The additional restriction of discernibility to pairs of objects which don’t belong to three-or-more-element classes of symmetry-indiscernibility (as suggested in Sect. 6) further compounds the situation of the defenders of the qualitative individuality of fundamental entities in physics. For presently no relation of discernibility (not even weak discernibility) seems to be applicable to these objects, since they certainly belong to enormous classes of symmetry-indiscernibility (think about all the electrons in the universe forming one incredibly large class of indiscernibility). Thus, it looks like those who insist that our best physical theories postulate entities whose metaphysical status is that of non-individuals receive an additional argument in favor of their claim. One possible reaction to this development is to accept the above verdict and try to develop the best logical theory of such non-individuals (for instance in the form of either quasi-set or quaset theory; for a survey of these options see e.g. Dalla Chiara et al. 1998). But an alternative option—which I urge but have no space to adequately argue for—is to take a step back and reconsider the origin of the whole quandary. My subsequent remarks about this option may be seen as rather nebulous, but I hope that the readers will understand that I could not possibly explain this complicated matter to their full satisfaction in the remainder of this paper.

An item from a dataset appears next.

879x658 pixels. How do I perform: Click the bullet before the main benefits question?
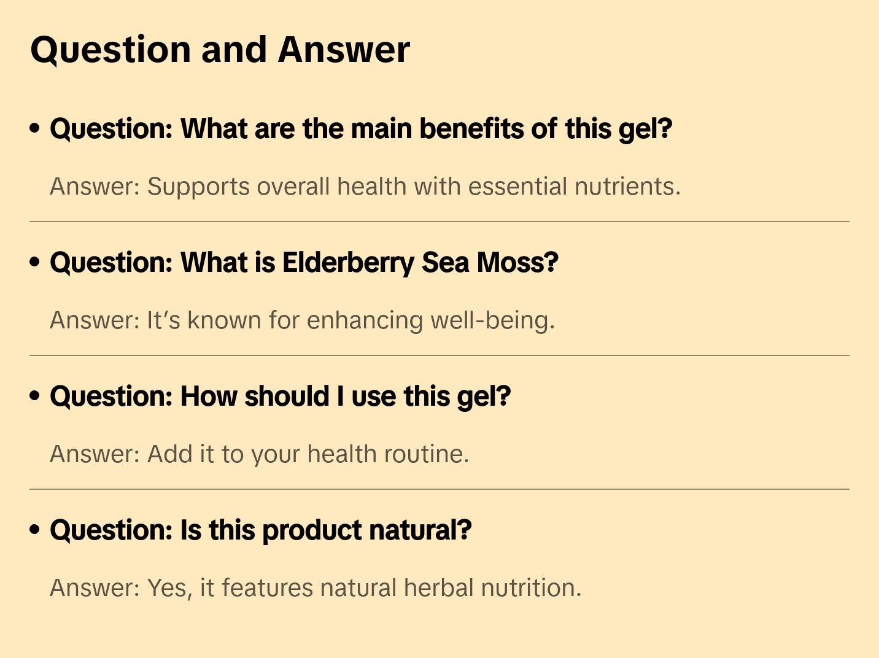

At the bottom of the metaphysical problems with fundamental physical entities lies the Absolute Indiscernibility Thesis. Restricting ourselves to the case of quantum mechanics, we can spell it out in the form of the claim that, due to the Symmetrization Postulate, no two particles of the same type can ever be absolutely discerned by their properties (whether monadic or relational). The arguments in favor of this claim given in the literature (see footnote 2 for references) rely on the labeled tensor product Hilbert space formalism, to use Teller’s famous expression (Teller 1995, p. 20). Some commentators, including Teller himself, argue that this formalism is not metaphysically neutral, as it seems to presuppose the existence of primitive identities expressed in the labels. Thus the question arises whether it is possible to formulate the problem of absolute discernibility in a more neutral framework. One option is to use the Fock space formalism, but another, perhaps less radical, is to retain the tensor product formalism but limit the acceptable physical quantities to the symmetric ones (in which case the labels can assume the role of a harmless formal tool with no deeper meaning). I have no space to go into any details here, but it may be argued that in such a case particles of the same type can, in certain experimental situations, be claimed to be absolutely discernible by their adequately formalized properties. Interested readers can find a more detailed though still preliminary discussion of this controversial claim in my (Bigaj 2015). If this argument is correct (and this is a big “if”), then in a surprising twist quantum particles may be “rehabilitated” as objects capable of being picked out and referred to individually, and not only collectively in the form of aggregates.